┏━━

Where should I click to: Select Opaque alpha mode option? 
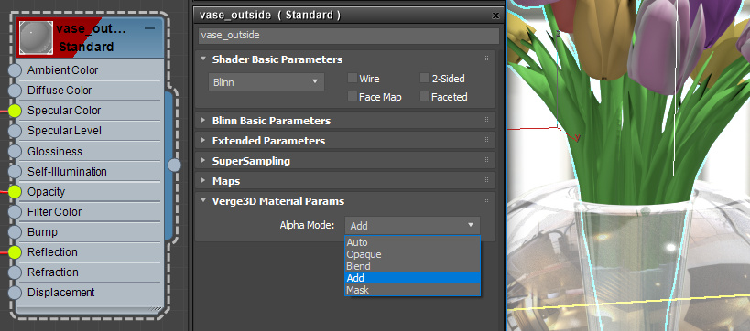[x=412, y=254]
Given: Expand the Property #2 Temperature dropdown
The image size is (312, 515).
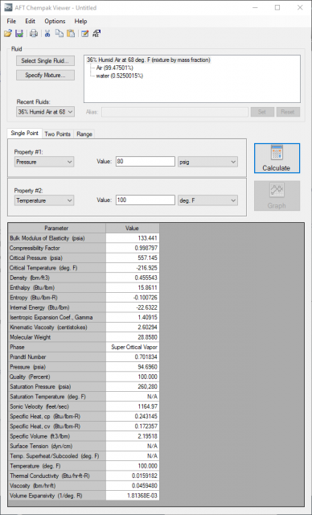Looking at the screenshot, I should [44, 200].
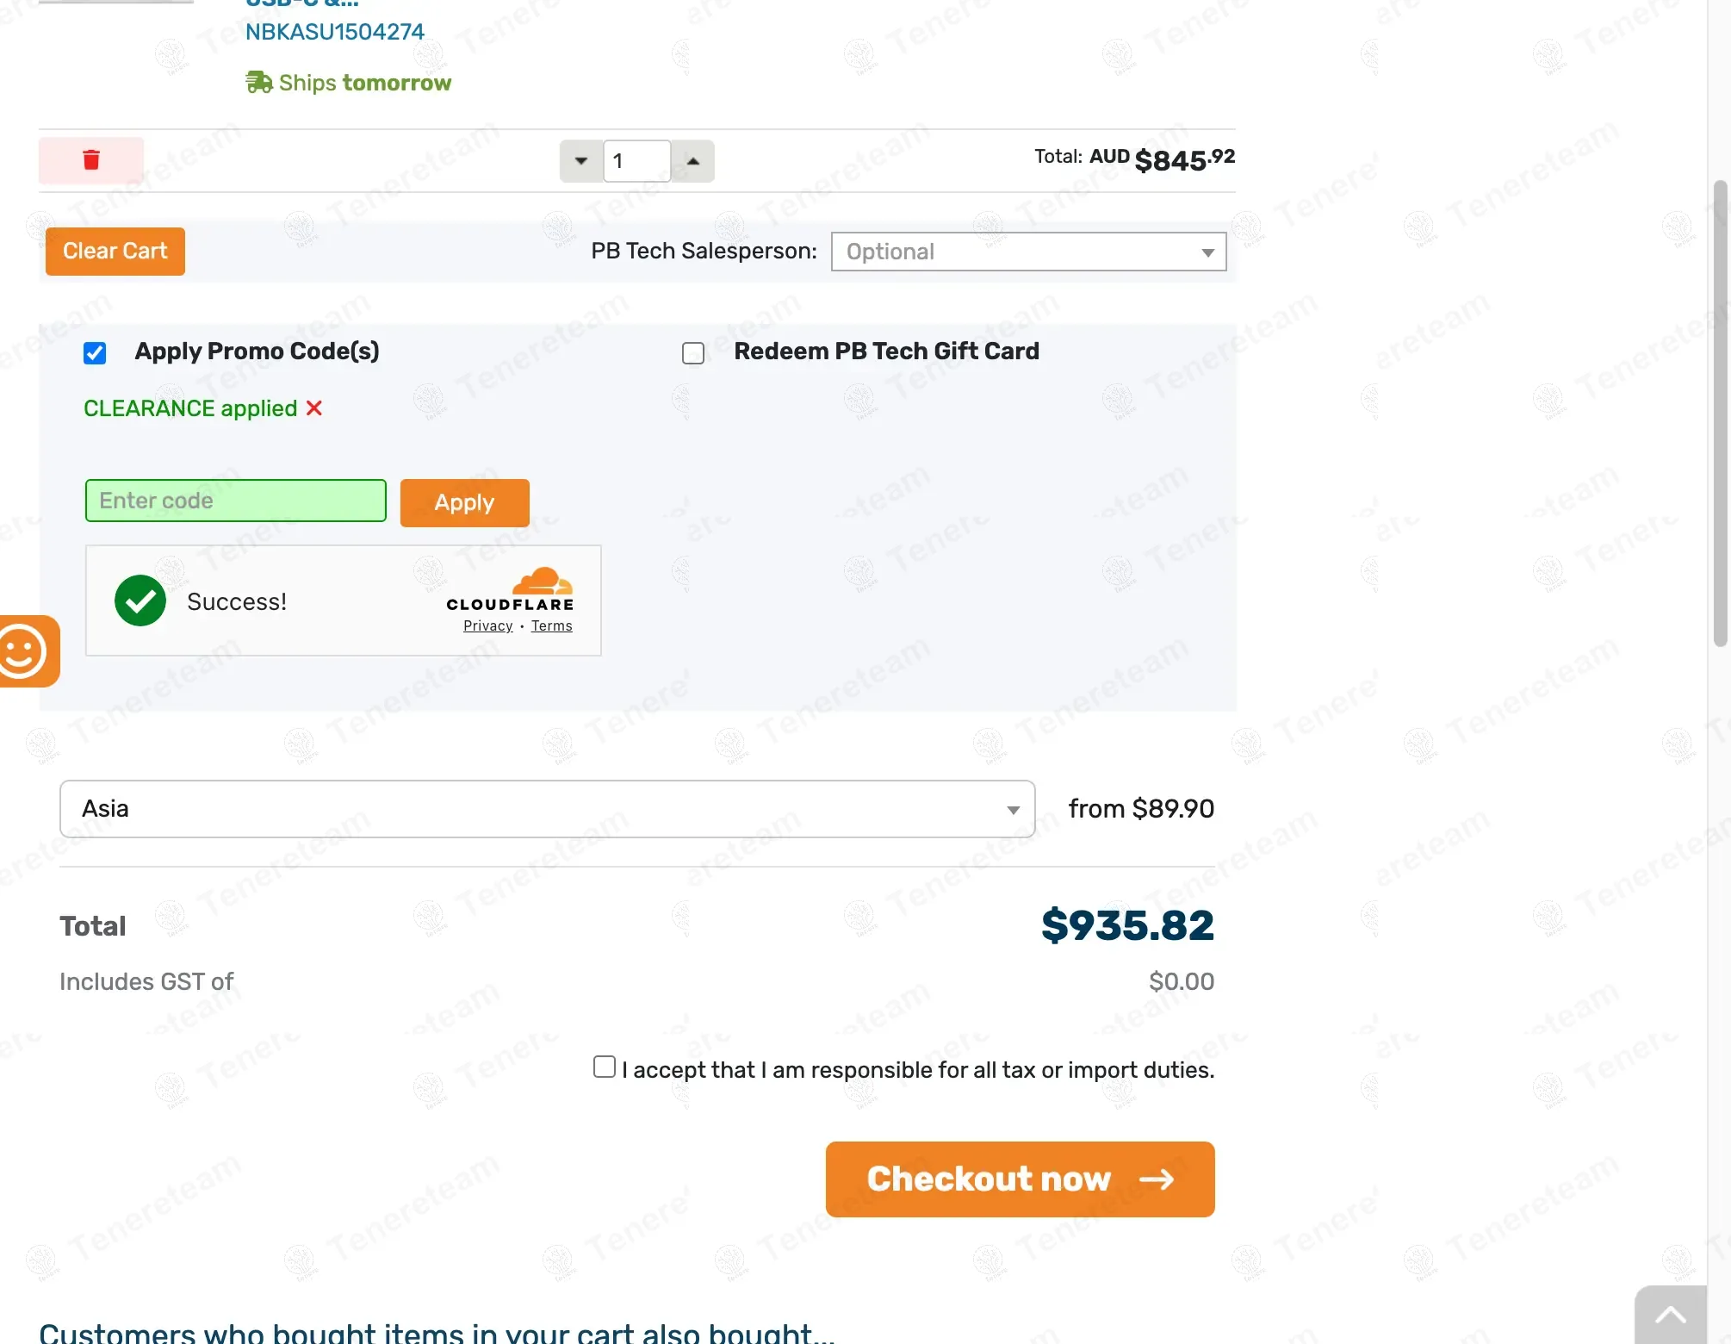Viewport: 1731px width, 1344px height.
Task: Remove the CLEARANCE promo code
Action: (x=314, y=408)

┗━━

> _EXERCISE PROMPT_
Quote the stretch from the line containing "Given: Expand the" through the end of the items, leaving the pictures out of your answer.

> _CORRECT RESPONSE_
Given: Expand the Property #2 Temperature dropdown
The image size is (312, 515).
Looking at the screenshot, I should [44, 200].
Viewport: 1731px width, 1344px height.
Task: Remove the CLEARANCE promo code
Action: (x=314, y=408)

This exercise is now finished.